Publicado el 05/07/2026 a las 05:00
El activismo revolucionario de Ernai se ha retratado estos días en que el mundial de fútbol regatea a los debates políticos. Mientras caen eliminatorias, en la política nacional se pitan penaltis y se muestran tarjetas rojas. Con la nómina de nuevos imputados de la SEPI y aledaños se podría formar dos equipos de tuercebotas uruguayos. Pero los revolucionarios con arete en la oreja quieren hacer compatible la dialéctica de la historia con la moda: robar camisetas de la selección española es un esnobismo disfrazado. Las imágenes captaban a varios jóvenes alegres y combativos ocultos tras unas barbas compradas en un chino. Se llevaban ropa a mayor celeridad que las abuelas el primer día de ofertas del Corte Inglés. Después de que España le bailara un vals a la selección austriaca, alguien haría bien en mostrarles a estos chicos la fotografía de uno de sus héroes terroristas celebrando el mundial de Sudáfrica con camiseta nacional homologada.
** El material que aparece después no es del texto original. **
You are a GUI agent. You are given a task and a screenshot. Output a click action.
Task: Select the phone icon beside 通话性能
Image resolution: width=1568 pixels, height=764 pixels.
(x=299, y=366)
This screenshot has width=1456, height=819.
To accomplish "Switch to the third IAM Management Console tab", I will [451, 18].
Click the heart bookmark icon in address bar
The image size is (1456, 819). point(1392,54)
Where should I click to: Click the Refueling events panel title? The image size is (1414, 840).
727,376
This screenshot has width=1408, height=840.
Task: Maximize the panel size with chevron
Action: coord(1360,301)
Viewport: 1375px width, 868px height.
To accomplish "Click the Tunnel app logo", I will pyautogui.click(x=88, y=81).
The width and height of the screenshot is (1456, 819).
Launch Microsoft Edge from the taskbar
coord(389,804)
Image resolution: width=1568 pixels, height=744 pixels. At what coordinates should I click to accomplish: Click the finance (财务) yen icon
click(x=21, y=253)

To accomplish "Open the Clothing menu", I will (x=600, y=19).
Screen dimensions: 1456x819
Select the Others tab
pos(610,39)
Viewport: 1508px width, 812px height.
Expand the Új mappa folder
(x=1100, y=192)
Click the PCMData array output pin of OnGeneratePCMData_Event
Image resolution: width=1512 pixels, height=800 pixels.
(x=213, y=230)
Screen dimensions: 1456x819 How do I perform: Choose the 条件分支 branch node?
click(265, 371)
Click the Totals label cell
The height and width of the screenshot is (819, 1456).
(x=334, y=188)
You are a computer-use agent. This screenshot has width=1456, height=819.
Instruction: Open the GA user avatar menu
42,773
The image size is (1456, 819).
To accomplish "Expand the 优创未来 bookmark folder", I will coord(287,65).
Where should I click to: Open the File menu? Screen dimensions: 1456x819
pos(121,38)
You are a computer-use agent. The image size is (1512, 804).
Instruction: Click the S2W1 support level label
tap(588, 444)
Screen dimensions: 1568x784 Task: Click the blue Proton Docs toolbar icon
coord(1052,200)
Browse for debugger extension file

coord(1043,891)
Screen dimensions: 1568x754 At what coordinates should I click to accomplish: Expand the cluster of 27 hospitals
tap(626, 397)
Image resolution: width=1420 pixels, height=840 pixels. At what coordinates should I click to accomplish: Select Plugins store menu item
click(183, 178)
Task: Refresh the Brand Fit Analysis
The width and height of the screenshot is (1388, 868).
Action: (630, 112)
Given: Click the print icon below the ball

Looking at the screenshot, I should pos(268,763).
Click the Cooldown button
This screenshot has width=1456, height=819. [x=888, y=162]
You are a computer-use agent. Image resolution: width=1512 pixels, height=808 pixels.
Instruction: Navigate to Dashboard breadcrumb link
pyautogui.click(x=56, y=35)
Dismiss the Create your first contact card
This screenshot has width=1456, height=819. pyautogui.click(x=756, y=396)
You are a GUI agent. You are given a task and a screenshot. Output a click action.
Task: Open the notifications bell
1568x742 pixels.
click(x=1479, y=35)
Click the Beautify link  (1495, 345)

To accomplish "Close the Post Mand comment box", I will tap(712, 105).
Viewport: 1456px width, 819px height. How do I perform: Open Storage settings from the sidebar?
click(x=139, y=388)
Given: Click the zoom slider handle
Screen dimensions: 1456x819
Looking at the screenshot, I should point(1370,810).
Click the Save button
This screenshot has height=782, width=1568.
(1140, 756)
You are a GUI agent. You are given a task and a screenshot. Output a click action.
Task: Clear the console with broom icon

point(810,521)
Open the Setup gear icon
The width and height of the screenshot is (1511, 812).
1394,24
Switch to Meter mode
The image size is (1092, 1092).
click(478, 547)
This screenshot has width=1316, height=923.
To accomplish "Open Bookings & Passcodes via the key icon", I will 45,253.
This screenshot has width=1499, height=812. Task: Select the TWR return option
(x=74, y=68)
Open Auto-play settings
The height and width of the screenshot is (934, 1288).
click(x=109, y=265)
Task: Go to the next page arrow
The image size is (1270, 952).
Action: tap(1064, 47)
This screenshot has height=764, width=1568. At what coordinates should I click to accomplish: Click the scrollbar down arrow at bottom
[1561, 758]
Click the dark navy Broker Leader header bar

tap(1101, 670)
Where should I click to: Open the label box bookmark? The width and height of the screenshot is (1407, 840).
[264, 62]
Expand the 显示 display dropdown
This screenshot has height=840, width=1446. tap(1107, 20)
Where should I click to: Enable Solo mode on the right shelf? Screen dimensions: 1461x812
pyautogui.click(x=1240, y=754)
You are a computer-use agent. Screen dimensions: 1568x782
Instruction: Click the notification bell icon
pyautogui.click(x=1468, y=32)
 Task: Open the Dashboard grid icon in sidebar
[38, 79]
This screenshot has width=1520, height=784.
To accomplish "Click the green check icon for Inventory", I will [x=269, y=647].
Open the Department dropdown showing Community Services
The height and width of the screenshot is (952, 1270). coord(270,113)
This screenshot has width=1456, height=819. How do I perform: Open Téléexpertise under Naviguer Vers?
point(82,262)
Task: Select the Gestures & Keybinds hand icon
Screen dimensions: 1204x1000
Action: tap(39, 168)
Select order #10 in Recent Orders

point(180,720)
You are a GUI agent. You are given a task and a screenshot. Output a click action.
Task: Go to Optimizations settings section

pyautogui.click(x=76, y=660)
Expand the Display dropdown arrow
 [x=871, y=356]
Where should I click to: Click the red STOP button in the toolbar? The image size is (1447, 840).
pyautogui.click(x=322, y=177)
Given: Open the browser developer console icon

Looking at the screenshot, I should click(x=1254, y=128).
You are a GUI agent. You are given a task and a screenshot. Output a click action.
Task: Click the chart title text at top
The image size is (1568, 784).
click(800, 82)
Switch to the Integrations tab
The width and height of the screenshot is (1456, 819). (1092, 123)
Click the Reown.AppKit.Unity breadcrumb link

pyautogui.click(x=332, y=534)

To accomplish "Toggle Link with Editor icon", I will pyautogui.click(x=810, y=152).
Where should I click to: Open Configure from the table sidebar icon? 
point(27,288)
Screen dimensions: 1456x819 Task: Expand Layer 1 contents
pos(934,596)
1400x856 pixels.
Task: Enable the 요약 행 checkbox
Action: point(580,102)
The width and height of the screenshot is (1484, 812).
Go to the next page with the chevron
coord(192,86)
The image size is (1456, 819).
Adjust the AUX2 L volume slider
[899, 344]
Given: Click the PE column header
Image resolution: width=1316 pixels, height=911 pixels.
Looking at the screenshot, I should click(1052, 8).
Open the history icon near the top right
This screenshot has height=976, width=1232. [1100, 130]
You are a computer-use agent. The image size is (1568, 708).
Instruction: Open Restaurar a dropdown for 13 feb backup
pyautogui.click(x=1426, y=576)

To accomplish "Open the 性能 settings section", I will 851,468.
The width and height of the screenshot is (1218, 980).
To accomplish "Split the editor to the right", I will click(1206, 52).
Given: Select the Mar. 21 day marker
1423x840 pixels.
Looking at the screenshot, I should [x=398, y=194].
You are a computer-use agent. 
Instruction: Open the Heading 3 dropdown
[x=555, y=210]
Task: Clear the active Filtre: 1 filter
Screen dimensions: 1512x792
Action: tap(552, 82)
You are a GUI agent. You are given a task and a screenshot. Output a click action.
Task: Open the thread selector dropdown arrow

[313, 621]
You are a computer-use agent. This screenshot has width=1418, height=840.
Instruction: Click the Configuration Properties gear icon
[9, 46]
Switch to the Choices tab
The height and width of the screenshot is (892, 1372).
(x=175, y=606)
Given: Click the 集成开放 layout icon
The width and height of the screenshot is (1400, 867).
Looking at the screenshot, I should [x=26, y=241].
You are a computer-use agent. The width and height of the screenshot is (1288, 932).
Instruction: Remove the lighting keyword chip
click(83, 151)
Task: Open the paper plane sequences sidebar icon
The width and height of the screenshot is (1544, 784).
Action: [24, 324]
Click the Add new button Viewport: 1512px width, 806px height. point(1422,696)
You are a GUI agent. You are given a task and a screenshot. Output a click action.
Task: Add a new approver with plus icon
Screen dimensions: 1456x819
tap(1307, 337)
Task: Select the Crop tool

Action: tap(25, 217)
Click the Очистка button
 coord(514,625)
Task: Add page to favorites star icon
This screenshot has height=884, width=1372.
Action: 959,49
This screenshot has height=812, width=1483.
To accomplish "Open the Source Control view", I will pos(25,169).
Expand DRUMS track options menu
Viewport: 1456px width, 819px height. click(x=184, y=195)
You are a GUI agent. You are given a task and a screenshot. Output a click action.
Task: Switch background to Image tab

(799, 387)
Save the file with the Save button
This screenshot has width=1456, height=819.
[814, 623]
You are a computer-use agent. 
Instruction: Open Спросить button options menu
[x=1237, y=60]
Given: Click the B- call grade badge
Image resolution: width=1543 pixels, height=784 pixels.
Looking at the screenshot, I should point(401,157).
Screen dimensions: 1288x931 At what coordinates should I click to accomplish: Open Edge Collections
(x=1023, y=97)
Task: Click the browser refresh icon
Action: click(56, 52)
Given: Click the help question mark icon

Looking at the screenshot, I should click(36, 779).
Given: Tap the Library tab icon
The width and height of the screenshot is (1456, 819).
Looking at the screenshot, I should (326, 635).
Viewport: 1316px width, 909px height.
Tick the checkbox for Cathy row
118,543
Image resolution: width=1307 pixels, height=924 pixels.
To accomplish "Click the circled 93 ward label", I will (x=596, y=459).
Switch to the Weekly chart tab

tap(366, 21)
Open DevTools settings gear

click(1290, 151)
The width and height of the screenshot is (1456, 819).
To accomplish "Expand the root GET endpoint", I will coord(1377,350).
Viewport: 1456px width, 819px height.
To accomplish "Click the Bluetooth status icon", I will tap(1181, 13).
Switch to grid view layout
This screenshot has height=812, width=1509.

El fútbol es así; irracional; la antipolítica, también. Pero a estos chicos de la gasolina les han mostrado una fotografía del Carnicero de Mondragón y, dado el carisma del estropajo humano, se han visto identificados. Nadie daba un duro por Cabo Verde y llegó hasta los arrabales de Buenos Aires. Los nacionalistas burgueses del PNV, Geroa Bai (et alii), tampoco daban un duro político por los que agitaban el árbol, y ahí aparece EH-Bildu, que disfrazado con las barbas postizas del progresismo amenazan con ganarles por goleada. No es extraño. Los partidos convencionales no alcanzan ya a mostrar alternativas atractivas. La izquierda abertzale les muestra el camino a los jóvenes indocumentados: una lengua nueva, un territorio sacralizado, un regreso a la mitología. Colonizados desde hace años el feminismo, el ecologismo y hasta los deportes rurales, el neofascismo ruralista gana adeptos. Nuevos -y no tan nuevos- votantes no desean convencionalismos, sino sueños, utopías raciales, lenguas adánicas. La razón tardó siglos en vencer a la mitología. Estamos de vuelta en la casilla de salida. Gol.